Потрясные ребята. Они что-то выкрикивали в микрофоны, приплясывая и подпрыгивая, причем так быстро, что Эдди не мог разобрать ни слова. Пока один выдавал рэп, остальные стояли за его спиной, подбадривали, похлопывали по спине, прихлебывая из бутылок, в которых, судя по всему, была текила. Небольшого роста чернокожий парень в красной клетчатой шляпе сорвал настоящую бурю аплодисментов. Он выкрикивал слова в микрофон, раскачиваясь из стороны в сторону, расставив полусогнутые ноги, одной рукой придерживая шляпу, — голосил как в истерике, но ни на секунду не сбился с такта. Пол и опоры шатра вибрировали от мощных басов, Эдди чувствовал, как эта дрожь пробирает его насквозь. Обрывки «соулов» Джеймса Брауна и Ареты Франклин гулко грохотали из усилителей.

Паук выглядел так, словно умер и попал в кислотный рай. Он закрыл глаза и повторял слова припева, опустив плечи, тихонько покачиваясь из стороны в сторону. В призрачно-фиолетовом свете его белая рубашка казалась лиловой. Посредине композиции «Заплатит сполна» он вытащил откуда-то из трусов крохотную коричневую бутылочку.
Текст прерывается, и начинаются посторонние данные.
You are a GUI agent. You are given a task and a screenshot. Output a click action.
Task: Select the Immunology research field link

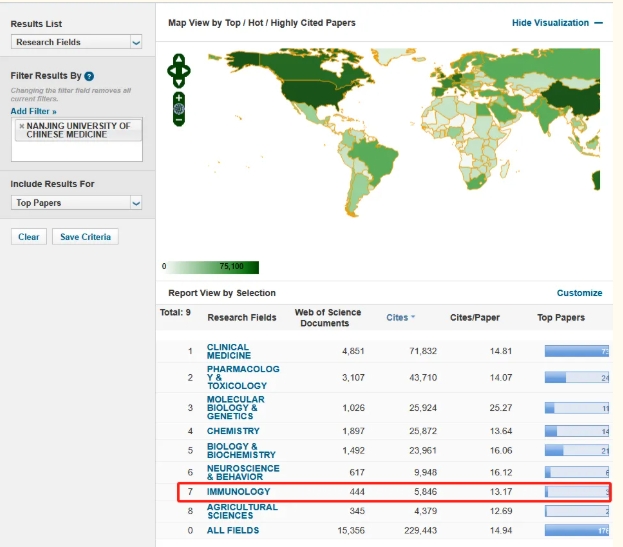tap(238, 492)
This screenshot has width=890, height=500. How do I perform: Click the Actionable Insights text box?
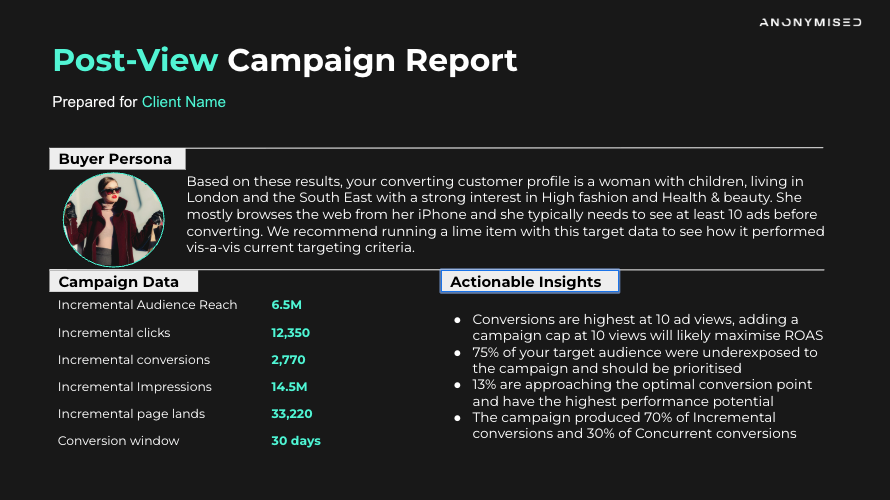coord(529,282)
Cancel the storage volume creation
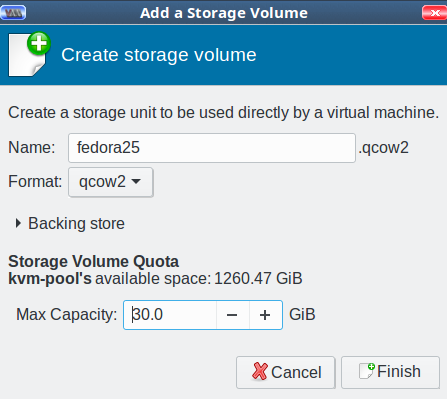 click(286, 372)
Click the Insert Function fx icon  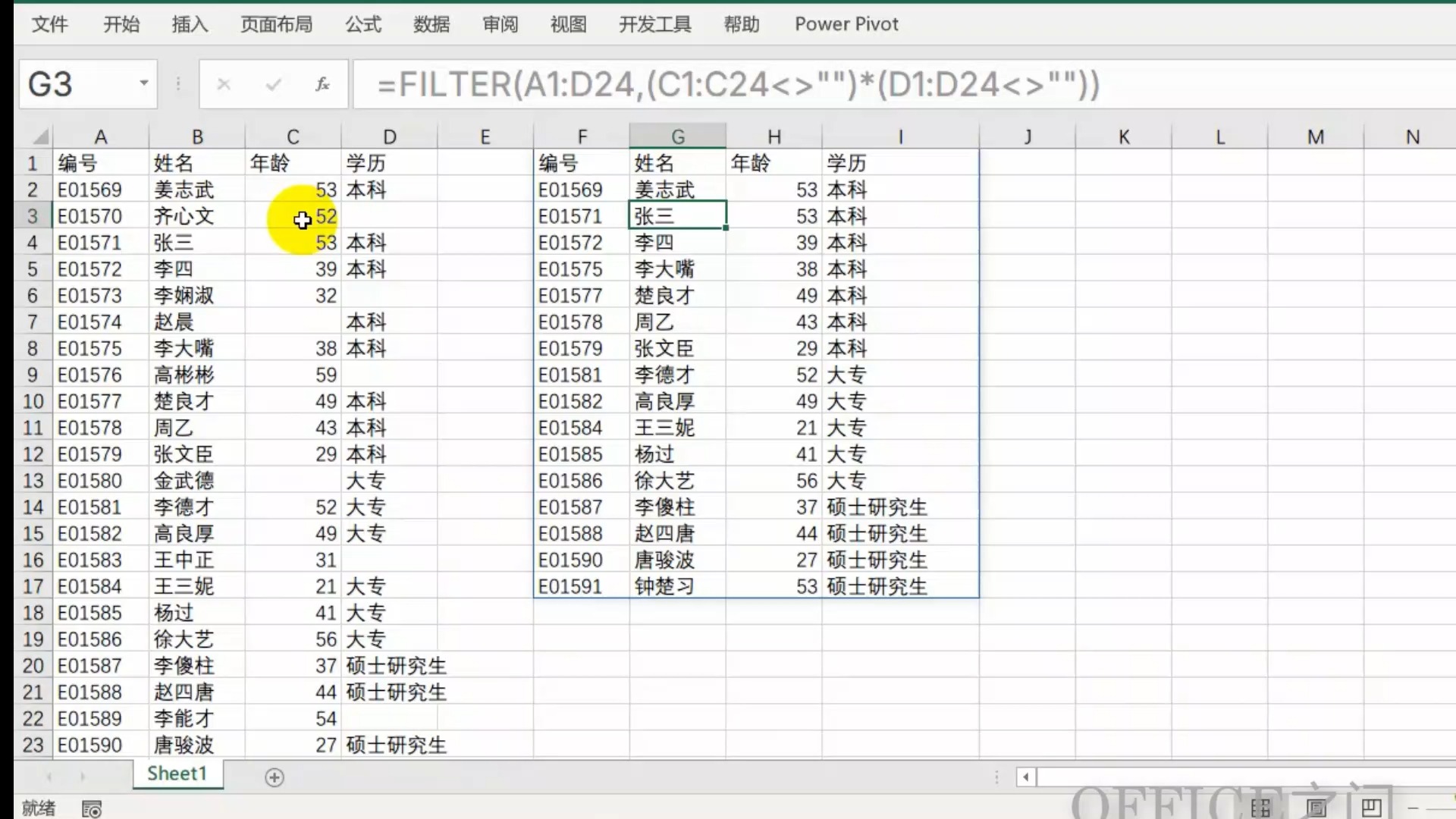pyautogui.click(x=322, y=84)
— Амилнитрат, — проворковал он, — мы любим тебя.

Эдди никогда раньше не пробовал этот наркотик. Он закрыл глаза, втянул носом воздух и почти в ту же секунду ощутил, как подпрыгнуло сердце. Нюхнул еще раз — и ему почудилось, что в груди бьется какое-то живое существо. Из глаз хлынули слезы. Паук хлопнул его по спине. На Эдди волной накатила дурнота, а затем — ощущение необыкновенной легкости и счастья. Оно зарождалось в кончиках пальцев ног, поднималось вверх, к бедрам. Словно ноги у него слегка затекли, а теперь кровь снова свободно струилась по жилам. Паук показал ему большой палец: мол, все отлично.

— Взбодрись, — посоветовал он, — забудь свои печали.